A mulher como canal que supera paradigmas
Neste mês de março se comemora o dia Internacional da Mulher, este artigo quer a partir de Ester uma grande heroína bíblica, mostrar como a mulher ao longo da história da humanidade sempre teve papel de desprezo e figurou em segundo plano nas sociedades antigas. Contudo, a mulher sempre se destacou como aquela que supera os paradigmas impostos sobre ela, pela cultura patriarcal e antropocêntrica. Essa herança de submissão e de coadjuvante na sociedade é justificada a partir do relato bíblico do mito criacionista cosmogônico, onde opiniões do mundo teológico dão conta da desobediência da mulher à ordem de Deus para que não comesse o fruto da arvore do conhecimento do bem e do mal. Porém ela come e dá também ao marido.
Deus após fazer o homem, percebeu que algo estava errado, ou seja, que não era bom que o homem ficasse sozinho, então Deus fez também a mulher, para ser sua companheira, para ser sua auxiliadora, para administrar o Éden do lado do homem, uma gestão compartilhada. Caberia ao homem o papel de provedor do lar cultivando o Jardim, de orientador de sua mulher, de defensor de sua companheira, de defendê-la dos ataques do maligno, haja vista, Deus ter passado as ordens ao homem do que fazer no Éden, o homem era responsável por sua companheira, repito ‘responsável por sua companheira’.
Desde então, as sociedades do antigo oriente e as judaico-cristãs, vêm justificando, o porquê de a mulher figurar como personagem frágil e submissa ao homem. Reconheço a autoridade da palavra de Deus em relação ao papel da mulher na família, na igreja e na sociedade. Mas também, reconheço a omissão do homem (Adão), em não obedecer às recomendações divinas, deixando seu bem maior (Eva) à mercê do inimigo, observando tudo de longe, não tomando posição de defensor, nem de protetor ou de orientador de sua herança sagrada, que era sua amada esposa, mas deixou que ela fosse enganada, passada para trás pelo diabo, manchando sua honra.

########

**Tarefa do exercício A**
Resuma em duas frases o trecho sobre a mulher como canal que supera paradigmas.
**Tarefa do exercício B**
Retome o trecho sobre a mulher como canal que supera paradigmas a partir do ponto em que ele termina.
Os dados abaixo não são necessários para resolver o exercício.

########

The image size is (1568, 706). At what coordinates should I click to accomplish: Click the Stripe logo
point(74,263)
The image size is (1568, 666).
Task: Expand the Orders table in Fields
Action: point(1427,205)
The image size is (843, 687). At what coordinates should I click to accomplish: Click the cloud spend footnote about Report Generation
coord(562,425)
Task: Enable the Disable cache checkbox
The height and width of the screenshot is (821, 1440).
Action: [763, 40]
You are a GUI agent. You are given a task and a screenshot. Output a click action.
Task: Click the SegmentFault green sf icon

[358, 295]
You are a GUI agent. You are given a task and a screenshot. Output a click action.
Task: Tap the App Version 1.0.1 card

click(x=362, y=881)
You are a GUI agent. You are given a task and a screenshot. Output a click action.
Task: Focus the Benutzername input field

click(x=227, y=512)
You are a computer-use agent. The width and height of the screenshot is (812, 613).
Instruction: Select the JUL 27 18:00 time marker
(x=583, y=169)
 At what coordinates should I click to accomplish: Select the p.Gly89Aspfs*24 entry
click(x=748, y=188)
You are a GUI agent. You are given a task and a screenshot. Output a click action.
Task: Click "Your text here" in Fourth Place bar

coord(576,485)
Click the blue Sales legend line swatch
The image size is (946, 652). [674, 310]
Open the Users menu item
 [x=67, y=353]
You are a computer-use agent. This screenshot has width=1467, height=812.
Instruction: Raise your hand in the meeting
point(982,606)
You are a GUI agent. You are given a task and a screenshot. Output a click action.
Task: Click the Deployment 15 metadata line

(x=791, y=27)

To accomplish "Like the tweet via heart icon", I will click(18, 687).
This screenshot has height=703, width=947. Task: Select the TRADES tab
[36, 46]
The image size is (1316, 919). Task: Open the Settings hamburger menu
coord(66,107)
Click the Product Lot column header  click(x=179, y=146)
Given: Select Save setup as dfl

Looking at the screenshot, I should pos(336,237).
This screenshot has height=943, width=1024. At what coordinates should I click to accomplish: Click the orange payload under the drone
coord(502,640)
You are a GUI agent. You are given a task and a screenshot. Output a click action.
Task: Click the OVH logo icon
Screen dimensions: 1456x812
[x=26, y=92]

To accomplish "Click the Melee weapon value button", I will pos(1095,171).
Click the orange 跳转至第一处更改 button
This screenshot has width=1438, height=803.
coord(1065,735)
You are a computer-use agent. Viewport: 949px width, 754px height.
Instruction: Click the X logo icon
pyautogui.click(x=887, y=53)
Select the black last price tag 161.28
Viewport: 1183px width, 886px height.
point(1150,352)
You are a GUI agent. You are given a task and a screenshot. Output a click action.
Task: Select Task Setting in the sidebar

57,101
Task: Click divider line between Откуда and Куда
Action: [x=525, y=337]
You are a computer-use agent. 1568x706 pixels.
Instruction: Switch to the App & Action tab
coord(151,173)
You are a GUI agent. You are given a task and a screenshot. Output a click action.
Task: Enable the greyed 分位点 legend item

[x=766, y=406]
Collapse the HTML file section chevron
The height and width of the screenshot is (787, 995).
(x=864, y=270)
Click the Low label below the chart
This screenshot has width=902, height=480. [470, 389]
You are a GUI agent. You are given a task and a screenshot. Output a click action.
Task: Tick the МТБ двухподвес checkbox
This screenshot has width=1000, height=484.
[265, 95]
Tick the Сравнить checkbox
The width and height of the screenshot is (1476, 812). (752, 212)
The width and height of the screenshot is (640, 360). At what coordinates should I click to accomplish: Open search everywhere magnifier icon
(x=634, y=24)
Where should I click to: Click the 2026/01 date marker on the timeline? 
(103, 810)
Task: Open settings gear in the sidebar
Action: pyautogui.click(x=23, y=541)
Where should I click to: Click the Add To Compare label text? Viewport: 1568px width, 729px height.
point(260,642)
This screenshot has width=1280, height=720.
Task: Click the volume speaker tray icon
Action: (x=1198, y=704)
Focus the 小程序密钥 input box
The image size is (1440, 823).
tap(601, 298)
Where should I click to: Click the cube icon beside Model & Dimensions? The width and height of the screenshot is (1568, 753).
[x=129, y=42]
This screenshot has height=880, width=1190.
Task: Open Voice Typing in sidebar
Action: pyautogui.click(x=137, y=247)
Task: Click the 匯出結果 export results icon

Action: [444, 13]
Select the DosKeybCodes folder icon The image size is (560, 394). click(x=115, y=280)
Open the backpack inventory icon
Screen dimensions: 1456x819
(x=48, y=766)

########

**Resposta final A**
Publicado no mês do Dia Internacional da Mulher, o trecho toma Ester como ponto de partida para mostrar que a mulher foi historicamente desprezada e posta em segundo plano, embora sempre tenha superado os paradigmas impostos pela cultura patriarcal e antropocêntrica. Essa submissão é justificada pelo relato bíblico da desobediência de Eva, mas o trecho lembra que Deus fez a mulher como companheira para uma gestão compartilhada do Éden e aponta a omissão de Adão, que não a protegeu nem a orientou e deixou que fosse enganada pelo diabo.

**Resposta final B**
Muito tempo depois da queda, surge então, Ester que perdeu seus pais ainda jovens, quando ela era uma pequena criança, seu primo Mardoqueu a adotou como filha, ela é simples e pobre, mas são os pobres que se entreajudam solidariamente na narrativa bíblica. Não têm nada, mas sabem repartir tudo, perseveram na própria identidade e fraternidade. Dessa forma a maior e única riqueza que Ester tem são sua beleza e o carinho de Mardoqueu. A beleza de Ester, e seus atributos “conspiram” em favor do livramento futuro de seu povo, condenado ao genocídio pelo Grão-vizir Aman (STORNIOLO, 2003). Ester sai da condição de escrava, cativa e conquistada, pelo Império Persa, graças à ruína de outra grande heroína que é apresentada pela narrativa bíblica, Vasti. Então esposa de Assuero, que se nega atender suas ordens para que dance perante seus convidados, contudo, é banida da posição de esposa e da posição de rainha dos persas. Com isso um “concurso de beleza”, por meio do qual a heroína de classe baixa é obrigada a participar, será o “veiculo” que a levará fazer parte da corte e pertencer à realeza. Pois a melhor arma de Ester é sua beleza e inocência, com traços de sedução e pureza, o que lhe é natural. Contudo, ela se encoraja e se esforça para se tornar rainha da Pérsia, nunca se esquecendo de sua origem humilde (SILVA, 2003).
Na Bíblia, seja na tradição judaica, seja na tradição cristã, Vasti é mal acolhida e não tem sido compreendida de uma forma geral na condição de gênero. Todavia, as abordagens sobre ela e sua história são machistas e preconceituosas. Mas, por quê? Porque se recusou a se apresentar perante o rei Xerxes (para os gregos) seu marido e “senhor”, conforme a tradição da época e, seus convidados, para provavelmente, atender às suas orgias. Onde Xerxes no terceiro ano de seu reinado (482 a.C.) deu um banquete a todos os seus príncipes e servos. Por seis meses o rei exibiu a grandeza de sua corte, tempo durante o qual planejou com os lideres civis e militares a sua proposta invasão da Grécia (o que ocorreria em 480 a.C.). Ao final, o banquete foi regado à bebida, com a duração de sete dias, ao mesmo tempo, a rainha Vasti oferecia outra festa paralela para as mulheres dos convidados reais – visto que não era normal um banquete misto entre esposas e esposos (JOSÉFO, 1990). No último dia da festa, o rei, já bêbado, convocou a rainha à sua presença, presumivelmente para exibi-la de maneira indecorosa perante seus convidados, todavia, ela lhe recusou obedecer; em nome de sua honra e de seu bem-estar moral e psíquico. Para o rei, essa atitude da rainha foi de extrema afronta, pois ela deveria como sua mulher - semelhantemente a um animal de extinção ou a uma de suas concubinas. Obedecer-lhe, por força do curso natural à época. Os conselheiros transformaram a questão numa crise nacional que ameaçava a supremacia masculina. “Um dos sábios pondera a questão, o que a rainha fez foi violar o princípio da autoridade” (STORNIOLO, 2005, p. 23). O gesto não foi apenas contra o rei, mas contra todos os oficiais e todos os súditos que vivem por todas as províncias do rei Assuero - assim chamado pelos judeus. “Como é que vai ficar a fama, a imagem do rei? Ele será motivo de caçoada” (STORNIOLO, 2005, p. 23).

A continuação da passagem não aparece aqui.